PROBLEM DETAILS
Repeat only the lines below from the one containing "Gelsenkirchen-Buer (435, 784)" through the one containing "Nachrichten (941, 276)", inclusive, exactly as written.
|---|
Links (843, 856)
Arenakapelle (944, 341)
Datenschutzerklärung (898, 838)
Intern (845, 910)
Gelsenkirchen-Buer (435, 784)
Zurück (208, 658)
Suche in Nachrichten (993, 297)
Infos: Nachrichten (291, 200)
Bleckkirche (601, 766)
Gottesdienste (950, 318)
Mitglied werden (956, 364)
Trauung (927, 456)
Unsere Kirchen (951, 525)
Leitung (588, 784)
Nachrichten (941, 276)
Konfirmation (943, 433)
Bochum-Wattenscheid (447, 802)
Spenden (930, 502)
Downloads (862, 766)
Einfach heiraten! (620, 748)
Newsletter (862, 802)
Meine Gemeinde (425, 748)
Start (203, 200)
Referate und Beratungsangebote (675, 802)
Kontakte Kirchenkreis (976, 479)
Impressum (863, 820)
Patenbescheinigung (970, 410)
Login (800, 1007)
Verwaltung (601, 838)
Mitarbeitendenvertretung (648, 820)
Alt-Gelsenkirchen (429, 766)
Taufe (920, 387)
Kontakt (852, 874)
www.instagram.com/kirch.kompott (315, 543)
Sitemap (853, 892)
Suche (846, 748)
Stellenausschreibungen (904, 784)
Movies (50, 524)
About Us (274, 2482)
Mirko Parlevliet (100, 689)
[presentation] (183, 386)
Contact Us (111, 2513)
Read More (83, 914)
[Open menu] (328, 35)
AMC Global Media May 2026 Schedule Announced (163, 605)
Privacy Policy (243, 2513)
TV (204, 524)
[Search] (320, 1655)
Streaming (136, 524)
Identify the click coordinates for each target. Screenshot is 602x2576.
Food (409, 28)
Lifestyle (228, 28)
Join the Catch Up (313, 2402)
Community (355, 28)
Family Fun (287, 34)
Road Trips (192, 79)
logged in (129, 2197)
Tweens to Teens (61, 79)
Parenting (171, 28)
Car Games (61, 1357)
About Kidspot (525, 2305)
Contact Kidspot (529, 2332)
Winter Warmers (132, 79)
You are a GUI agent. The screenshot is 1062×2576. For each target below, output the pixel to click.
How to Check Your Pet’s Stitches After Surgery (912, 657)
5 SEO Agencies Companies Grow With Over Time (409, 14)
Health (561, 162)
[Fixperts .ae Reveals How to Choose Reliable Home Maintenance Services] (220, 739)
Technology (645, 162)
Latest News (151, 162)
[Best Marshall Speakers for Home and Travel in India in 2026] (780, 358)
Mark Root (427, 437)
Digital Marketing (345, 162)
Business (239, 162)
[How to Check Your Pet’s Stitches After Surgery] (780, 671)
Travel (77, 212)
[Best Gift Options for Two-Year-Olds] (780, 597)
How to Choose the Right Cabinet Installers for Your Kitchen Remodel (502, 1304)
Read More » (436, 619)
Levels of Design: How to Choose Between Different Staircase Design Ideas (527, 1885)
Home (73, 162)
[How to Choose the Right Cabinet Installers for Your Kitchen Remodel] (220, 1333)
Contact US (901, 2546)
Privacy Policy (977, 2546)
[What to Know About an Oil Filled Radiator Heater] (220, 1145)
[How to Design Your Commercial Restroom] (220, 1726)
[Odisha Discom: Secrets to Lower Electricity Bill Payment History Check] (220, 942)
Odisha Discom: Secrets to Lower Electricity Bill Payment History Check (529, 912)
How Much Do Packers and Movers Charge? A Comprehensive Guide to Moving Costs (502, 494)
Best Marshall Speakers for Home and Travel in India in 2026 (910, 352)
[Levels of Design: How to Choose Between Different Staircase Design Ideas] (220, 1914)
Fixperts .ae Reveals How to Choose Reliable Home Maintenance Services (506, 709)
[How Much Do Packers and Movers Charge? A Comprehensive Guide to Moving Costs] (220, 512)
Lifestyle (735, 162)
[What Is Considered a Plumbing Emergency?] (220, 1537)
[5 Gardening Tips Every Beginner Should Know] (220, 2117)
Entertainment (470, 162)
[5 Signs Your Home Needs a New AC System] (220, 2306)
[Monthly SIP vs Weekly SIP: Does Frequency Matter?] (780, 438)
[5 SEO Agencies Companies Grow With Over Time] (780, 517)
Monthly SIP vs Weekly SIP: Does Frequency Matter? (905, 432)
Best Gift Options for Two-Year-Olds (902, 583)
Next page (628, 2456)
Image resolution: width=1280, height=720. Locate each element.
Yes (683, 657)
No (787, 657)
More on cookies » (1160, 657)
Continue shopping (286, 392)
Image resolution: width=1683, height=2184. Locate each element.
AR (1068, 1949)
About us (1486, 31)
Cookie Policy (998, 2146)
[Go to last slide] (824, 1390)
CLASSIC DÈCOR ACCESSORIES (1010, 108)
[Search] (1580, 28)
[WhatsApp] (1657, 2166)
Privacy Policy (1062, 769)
|---|
RESPONSE BOX
Gelsenkirchen-Buer (435, 784)
Zurück (208, 658)
Suche in Nachrichten (993, 297)
Infos: Nachrichten (291, 200)
Bleckkirche (601, 766)
Gottesdienste (950, 318)
Mitglied werden (956, 364)
Trauung (927, 456)
Unsere Kirchen (951, 525)
Leitung (588, 784)
Nachrichten (941, 276)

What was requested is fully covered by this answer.